BELS(建築物省エネルギー性能表示制度)とは
BELS(建築物省エネルギー性能表示制度)とは、2014年に一般社団法人住宅性能評価・表示協会により開始された、建築物の省エネルギー性能の表示制度のことです。建築物の販売・賃貸を行う事業者は、建築物省エネ法第7条により、建物の省エネ性能を表示することを求められています。国土交通省の定めるガイドラインでは、表示する性能は自己評価と第三者認証の両方が認められており、BELSは第三者認証の例として位置づけられています。

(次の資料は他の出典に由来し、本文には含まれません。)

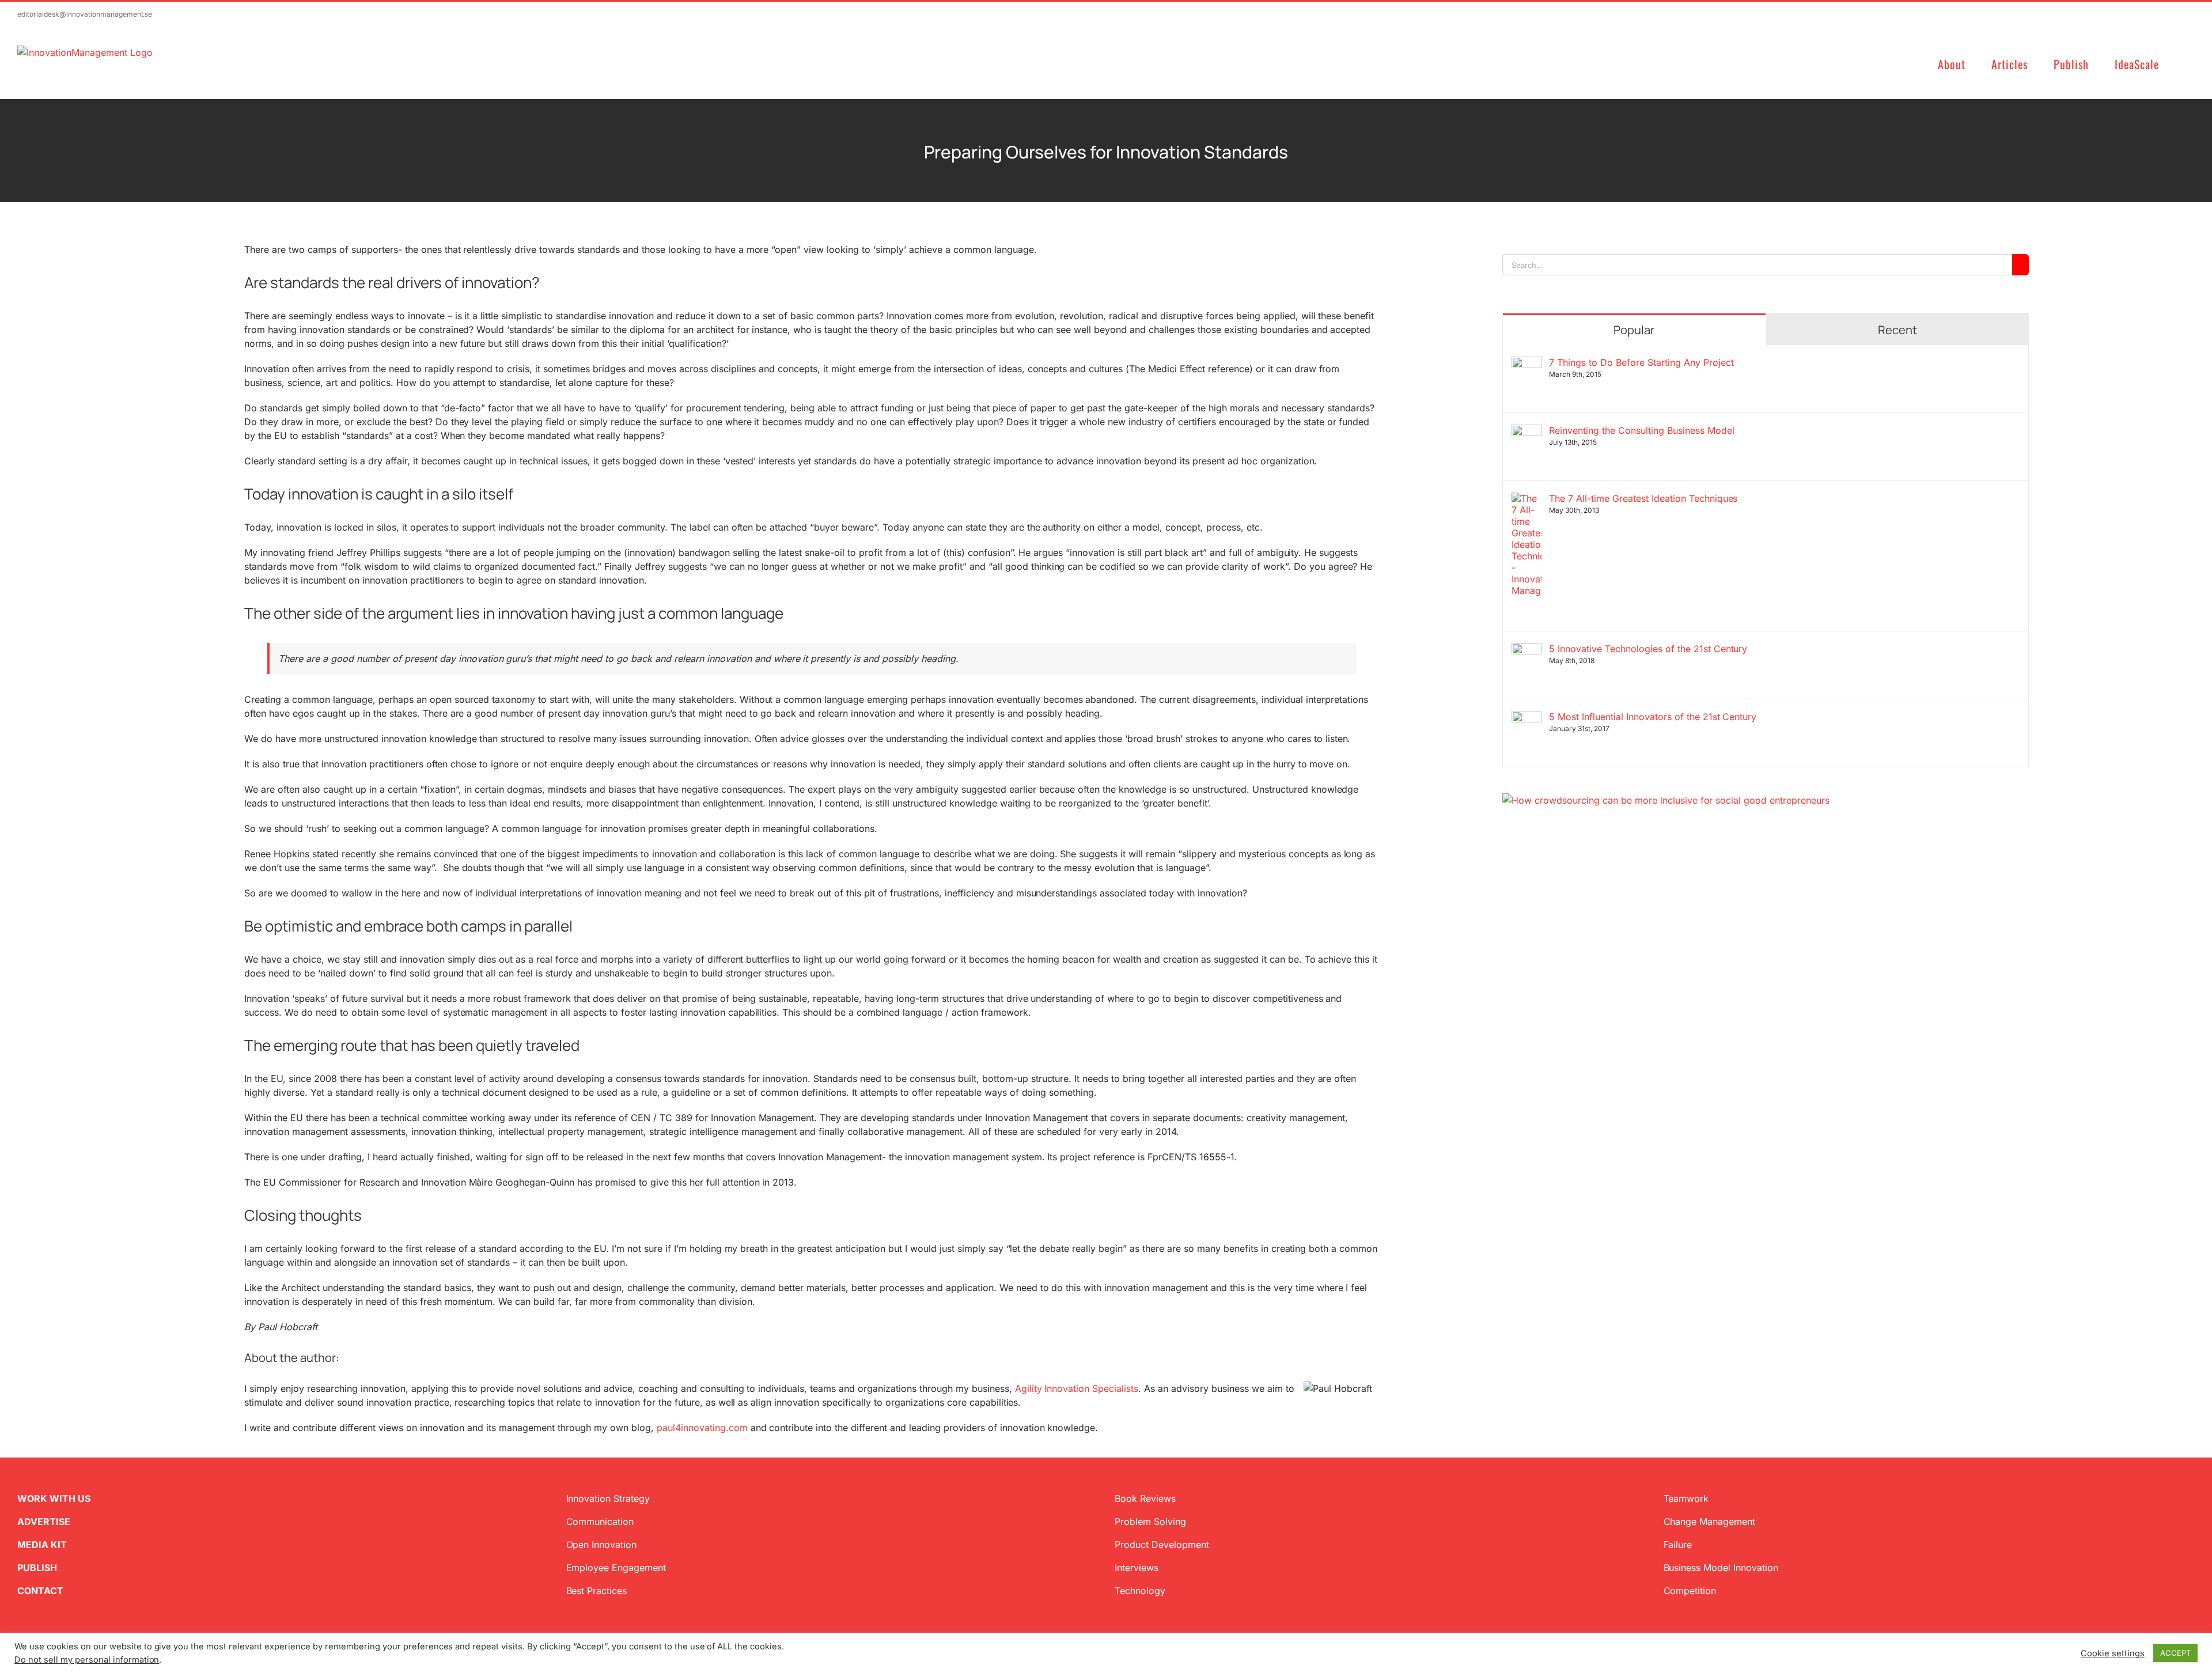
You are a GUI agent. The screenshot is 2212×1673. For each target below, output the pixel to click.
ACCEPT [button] (2175, 1652)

この制度は、日本国内での建物の省エネ性能の向上を促進し、エネルギー消費性能に基づいて建物を選択できるようにすることを目的としています。BELSにより、車や家電と同様に、建物の燃費(エネルギー消費性能)を確認して選択することが可能になりました。
BELSの仕組み
BELSは、新築・既存を問わず建築物のエネルギー性能を評価することができます。評価は、申請書や図面、計算書などの設計図書に基づいて行われます。評価の結果、建築物の省エネ性能は星の数(1~5段階)で表示され、星の数が多いほど高い省エネ性能を持つことを示します。
BELSのメリット
メリット①:ZEHマークの表示
より高い省エネ性能が確認された場合、優れた省エネ性能を有する住宅・建築物であることを示すZEH(ネット・ゼロ・エネルギー・ハウス)マークを表示することができます。このマークは第三者評価のみで取得可能で、消費者に対してその建物が高い省エネ性能を持つことを明示します。
メリット②:補助制度等の証明書類として活用
補助制度などにおいて、住宅や建築物の性能を証明するための書類として、ZEHマークが表示された評価書を使用することができます。これにより、補助金の申請や各種支援を受ける際の手続きがスムーズになります。
メリット③:客観性・信頼性の向上
第三者評価の結果を表示することで、消費者に提供される省エネ性能に関する情報の客観性が高まり、表示制度全体の信頼性向上に寄与します。これにより、エネルギー効率の高い建築物の普及がさらに進むことが期待されます。評価結果を「★」(星)の数で表示するのでエンドユーザーは建物の省エネ性能を直感的に理解することができ、エネルギー効率の高い建物を選ぶ際の参考になります。
2050年カーボンニュートラルに向けた取り組み
経済産業省、国土交通省、環境省は連携して、2050年までのカーボンニュートラル実現を目指し、住宅の省エネ化と省CO₂化に取り組んでいます。2030年度以降に新築される住宅については、ZEH基準の省エネルギー性能の確保を目指し、制度の整備、支援の充実、普及の促進を行っています。
まとめ
BELSは、建築物の省エネ性能を評価し、消費者にわかりやすく情報提供することで、エネルギー効率の高い建築物の普及を促進する重要な制度です。この制度を活用することで、建物の選択がより環境に優しく、経済的なものとなり、日本の持続可能な社会の実現に貢献します。また、デベロッパーや事業者にとっても、BELS評価を通じて環境負荷の低減やエネルギー効率の高さをアピールすることができ、市場競争力を高める要素となります。BELSの普及は、省エネルギー建築物の増加を促進し、持続可能な社会の実現に向けた重要なステップとなるでしょう。